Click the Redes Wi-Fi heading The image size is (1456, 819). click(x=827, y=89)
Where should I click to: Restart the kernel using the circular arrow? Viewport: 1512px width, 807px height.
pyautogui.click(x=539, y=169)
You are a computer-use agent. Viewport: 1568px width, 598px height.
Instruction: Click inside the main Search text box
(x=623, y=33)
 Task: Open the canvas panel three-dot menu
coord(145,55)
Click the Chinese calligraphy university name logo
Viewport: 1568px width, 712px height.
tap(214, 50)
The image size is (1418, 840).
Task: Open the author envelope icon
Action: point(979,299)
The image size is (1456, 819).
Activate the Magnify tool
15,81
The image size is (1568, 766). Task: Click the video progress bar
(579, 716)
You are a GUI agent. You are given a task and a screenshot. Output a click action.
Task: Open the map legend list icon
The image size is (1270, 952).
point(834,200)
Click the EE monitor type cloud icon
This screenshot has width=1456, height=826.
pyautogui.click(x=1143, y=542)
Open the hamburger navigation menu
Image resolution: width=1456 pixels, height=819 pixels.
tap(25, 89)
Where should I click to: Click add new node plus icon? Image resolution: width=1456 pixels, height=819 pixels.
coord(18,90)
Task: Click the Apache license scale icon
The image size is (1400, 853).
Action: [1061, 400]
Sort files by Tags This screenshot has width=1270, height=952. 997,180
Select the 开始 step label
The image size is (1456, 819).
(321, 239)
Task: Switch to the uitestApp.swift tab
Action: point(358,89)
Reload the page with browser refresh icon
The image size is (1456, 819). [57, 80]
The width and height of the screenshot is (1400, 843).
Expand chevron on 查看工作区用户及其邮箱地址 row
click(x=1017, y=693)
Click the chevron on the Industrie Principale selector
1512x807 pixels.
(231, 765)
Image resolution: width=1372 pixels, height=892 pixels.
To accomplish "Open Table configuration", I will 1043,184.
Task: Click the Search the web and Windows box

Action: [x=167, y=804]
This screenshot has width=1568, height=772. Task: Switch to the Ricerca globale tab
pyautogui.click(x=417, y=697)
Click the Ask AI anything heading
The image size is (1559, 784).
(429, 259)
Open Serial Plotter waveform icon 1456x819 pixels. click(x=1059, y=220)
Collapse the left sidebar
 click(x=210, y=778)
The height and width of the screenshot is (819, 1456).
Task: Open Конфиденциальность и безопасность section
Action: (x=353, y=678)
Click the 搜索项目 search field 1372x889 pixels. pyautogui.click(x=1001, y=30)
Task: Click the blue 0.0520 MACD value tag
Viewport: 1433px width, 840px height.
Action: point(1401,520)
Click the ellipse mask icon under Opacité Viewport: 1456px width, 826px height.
---*---
• Work instruction: Could the data above be set down exactly, in full?

• Result:
Click the Redes Wi-Fi heading The image size is (1456, 819). click(x=827, y=89)
Where should I click to: Restart the kernel using the circular arrow? Viewport: 1512px width, 807px height.
pyautogui.click(x=539, y=169)
You are a computer-use agent. Viewport: 1568px width, 598px height.
Instruction: Click inside the main Search text box
(x=623, y=33)
 Task: Open the canvas panel three-dot menu
coord(145,55)
Click the Chinese calligraphy university name logo
Viewport: 1568px width, 712px height.
tap(214, 50)
The image size is (1418, 840).
Task: Open the author envelope icon
Action: point(979,299)
The image size is (1456, 819).
Activate the Magnify tool
15,81
The image size is (1568, 766). Task: Click the video progress bar
(579, 716)
You are a GUI agent. You are given a task and a screenshot. Output a click action.
Task: Open the map legend list icon
The image size is (1270, 952).
point(834,200)
Click the EE monitor type cloud icon
This screenshot has width=1456, height=826.
pyautogui.click(x=1143, y=542)
Open the hamburger navigation menu
Image resolution: width=1456 pixels, height=819 pixels.
tap(25, 89)
Where should I click to: Click add new node plus icon? Image resolution: width=1456 pixels, height=819 pixels.
coord(18,90)
Task: Click the Apache license scale icon
The image size is (1400, 853).
Action: [1061, 400]
Sort files by Tags This screenshot has width=1270, height=952. 997,180
Select the 开始 step label
The image size is (1456, 819).
(321, 239)
Task: Switch to the uitestApp.swift tab
Action: point(358,89)
Reload the page with browser refresh icon
The image size is (1456, 819). [57, 80]
The width and height of the screenshot is (1400, 843).
Expand chevron on 查看工作区用户及其邮箱地址 row
click(x=1017, y=693)
Click the chevron on the Industrie Principale selector
1512x807 pixels.
(231, 765)
Image resolution: width=1372 pixels, height=892 pixels.
To accomplish "Open Table configuration", I will 1043,184.
Task: Click the Search the web and Windows box

Action: [x=167, y=804]
This screenshot has width=1568, height=772. Task: Switch to the Ricerca globale tab
pyautogui.click(x=417, y=697)
Click the Ask AI anything heading
The image size is (1559, 784).
(429, 259)
Open Serial Plotter waveform icon 1456x819 pixels. click(x=1059, y=220)
Collapse the left sidebar
 click(x=210, y=778)
The height and width of the screenshot is (819, 1456).
Task: Open Конфиденциальность и безопасность section
Action: (x=353, y=678)
Click the 搜索项目 search field 1372x889 pixels. pyautogui.click(x=1001, y=30)
Task: Click the blue 0.0520 MACD value tag
Viewport: 1433px width, 840px height.
Action: point(1401,520)
Click the ellipse mask icon under Opacité Viewport: 1456px width, 826px height.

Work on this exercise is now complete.